You WILL sweat if you try this, and don't rest in between ANYTHING!
Try to get it down with controlled movements, and try to finish this entire routine in about 40-45 minutes, enjoy! =)
Outside Assignment for KIN 31 - Body Sculpting!
We Will NOT be meeting in class on Thurs., March 12 - please complete this workout!
~Swong
We Will NOT be meeting in class on Thurs., March 12 - please complete this workout!

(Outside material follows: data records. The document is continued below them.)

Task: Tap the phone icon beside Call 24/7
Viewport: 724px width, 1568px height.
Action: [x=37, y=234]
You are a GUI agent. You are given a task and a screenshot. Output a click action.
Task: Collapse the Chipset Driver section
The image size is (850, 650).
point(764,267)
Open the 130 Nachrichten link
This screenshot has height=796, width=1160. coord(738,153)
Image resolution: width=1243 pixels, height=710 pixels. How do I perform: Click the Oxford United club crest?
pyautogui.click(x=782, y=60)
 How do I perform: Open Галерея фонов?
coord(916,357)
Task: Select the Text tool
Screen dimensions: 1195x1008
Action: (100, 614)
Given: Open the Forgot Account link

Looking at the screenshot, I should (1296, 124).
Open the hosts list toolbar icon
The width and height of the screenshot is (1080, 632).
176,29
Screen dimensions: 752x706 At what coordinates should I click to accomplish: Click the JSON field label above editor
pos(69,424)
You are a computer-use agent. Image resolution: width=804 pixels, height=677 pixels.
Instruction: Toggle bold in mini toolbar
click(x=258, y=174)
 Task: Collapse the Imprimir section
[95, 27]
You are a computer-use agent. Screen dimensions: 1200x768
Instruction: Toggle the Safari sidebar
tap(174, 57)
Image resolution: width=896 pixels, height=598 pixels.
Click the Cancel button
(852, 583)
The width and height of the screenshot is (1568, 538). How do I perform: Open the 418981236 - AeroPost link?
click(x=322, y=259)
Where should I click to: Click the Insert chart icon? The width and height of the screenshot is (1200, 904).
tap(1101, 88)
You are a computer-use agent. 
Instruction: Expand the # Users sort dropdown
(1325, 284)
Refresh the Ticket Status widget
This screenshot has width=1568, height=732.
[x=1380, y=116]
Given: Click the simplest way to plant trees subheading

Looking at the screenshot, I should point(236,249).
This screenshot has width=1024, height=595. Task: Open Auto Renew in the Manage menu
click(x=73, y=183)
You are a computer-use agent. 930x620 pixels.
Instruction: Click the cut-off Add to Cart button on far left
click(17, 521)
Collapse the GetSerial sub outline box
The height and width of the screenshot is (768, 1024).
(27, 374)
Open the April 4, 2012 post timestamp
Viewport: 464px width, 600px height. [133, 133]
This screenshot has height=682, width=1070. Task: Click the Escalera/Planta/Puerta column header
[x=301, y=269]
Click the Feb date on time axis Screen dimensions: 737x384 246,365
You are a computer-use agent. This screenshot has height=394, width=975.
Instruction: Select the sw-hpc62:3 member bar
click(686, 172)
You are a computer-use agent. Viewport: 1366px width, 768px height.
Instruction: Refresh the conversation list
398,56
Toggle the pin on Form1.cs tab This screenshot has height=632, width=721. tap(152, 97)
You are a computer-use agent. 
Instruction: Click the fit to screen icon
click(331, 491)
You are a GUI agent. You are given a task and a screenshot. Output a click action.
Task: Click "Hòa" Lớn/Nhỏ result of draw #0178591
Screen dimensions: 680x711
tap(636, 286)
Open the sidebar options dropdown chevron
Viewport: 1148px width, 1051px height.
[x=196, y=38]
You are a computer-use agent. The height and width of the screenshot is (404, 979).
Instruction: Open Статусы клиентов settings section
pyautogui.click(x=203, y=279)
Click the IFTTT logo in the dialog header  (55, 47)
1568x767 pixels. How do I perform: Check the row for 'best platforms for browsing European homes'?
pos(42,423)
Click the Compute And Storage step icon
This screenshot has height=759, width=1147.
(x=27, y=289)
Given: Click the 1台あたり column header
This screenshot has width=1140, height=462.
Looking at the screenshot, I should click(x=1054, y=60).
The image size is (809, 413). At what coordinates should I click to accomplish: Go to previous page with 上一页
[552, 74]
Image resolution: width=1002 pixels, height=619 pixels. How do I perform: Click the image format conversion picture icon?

- Warm-Up 10 minutes: Using cardio machines like treadmills, elliptical trainers, bikes, etc... warm your body for 10 minutes (or more). You want to break a sweat!
- Start with legs!
Squats: 20
Squats with a side leg lift: 20 each leg
Back lunges (stepping back) holding onto hand weights (5 lbs+): 15 ea. leg
Side lunges: 10 each leg (holding on to hand weights) - 15 push-ups NOW!
- Shoulder Press: 15 - 20 repetitions
- Lateral Raise: 15 - 20 each side
- Front Raise: 15 - 20 each side
- 15 push-ups NOW!
- Rows - using a cable machine (make sure you get instruction if you have never used one) or tubing: 2 sets of 10 - 15 repetitions
- 15 push-ups NOW!
- Lat-pull down/Assisted pull-ups (get instruction!) 2 sets 10-15 reps
- 15 push-ups NOW!
- Biceps curls: 15 - 20 each arm (you can grab heavier weights for this one)
- Triceps extension: 15 - 20 reps each arm
- 15 push-ups
- Abdominal work!
Legs straight up - lower one leg at a time then lift back up and crunch... repeat
R shoulder L knee - L shoulder R knee... "turn center turn" then "turn, turn, turn"
Side crunches plus ALL of the ab work you can remember!!!